Propuestas y antecedentes
La carta también sugiere la creación de un instrumento de contribución similar al impuesto de emergencia implementado en 2022 para contrarrestar los elevados precios de la energía. Aunque la misiva no especifica el nivel del impuesto ni qué empresas estarían sujetas al mismo, los ministros pidieron rapidez en el desarrollo de esta iniciativa por parte de la Comisión Europea.
Reacciones del sector energético
La Asociación Alemana de Combustibles y Energía, que representa a refinerías y gasolineras, expresó su desacuerdo con la propuesta. Argumentan que la percepción de que las empresas están beneficiándose injustificadamente es inexacta y consideran que no hay justificación para implementar un impuesto sobre beneficios extraordinarios. “Nuestro objetivo principal es mantener el suministro de combustibles y carburantes en Alemania en unas condiciones cada vez más difíciles”, afirmaron en un comunicado.
Medidas en consideración por la UE
El comisario de energía de la UE, Dan Jørgensen, mencionó que se están evaluando medidas de crisis energética que fueron utilizadas en 2022, incluyendo limitaciones en las tarifas de red y ajustes en los impuestos sobre la electricidad. Esto se da en un contexto donde la fuerte dependencia de Europa de los combustibles importados la hace vulnerable a los cambios en los precios globales de la energía, exacerbados por el conflicto en Oriente Medio.

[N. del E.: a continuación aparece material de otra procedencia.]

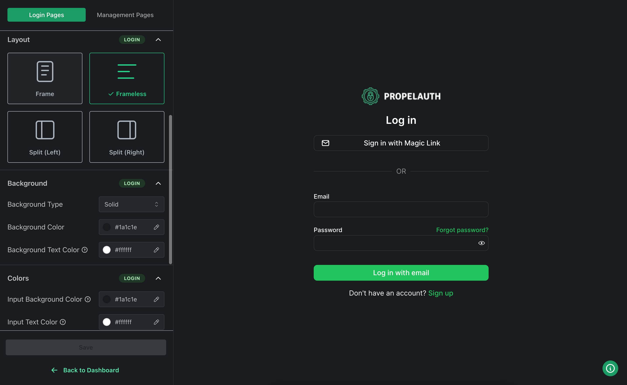Click the Background Color swatch

pos(107,227)
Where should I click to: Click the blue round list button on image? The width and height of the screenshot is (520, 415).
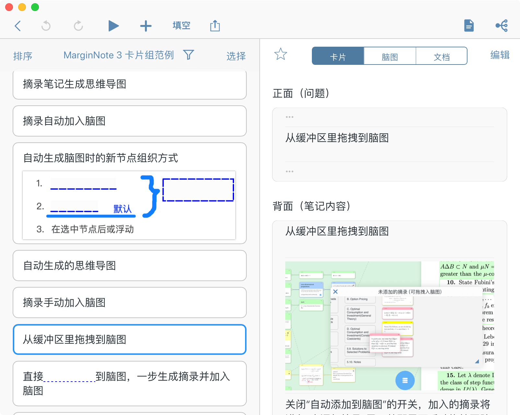click(405, 380)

Preocupaciones sobre el suministro de energía
Las autoridades europeas están particularmente preocupadas por el suministro de productos petroleros refinados, como el combustible para aviones y el diésel, en el corto plazo. A medida que la crisis de precios se profundiza, queda claro que la búsqueda de soluciones es urgente y necesaria frente a la inestabilidad del mercado energético global.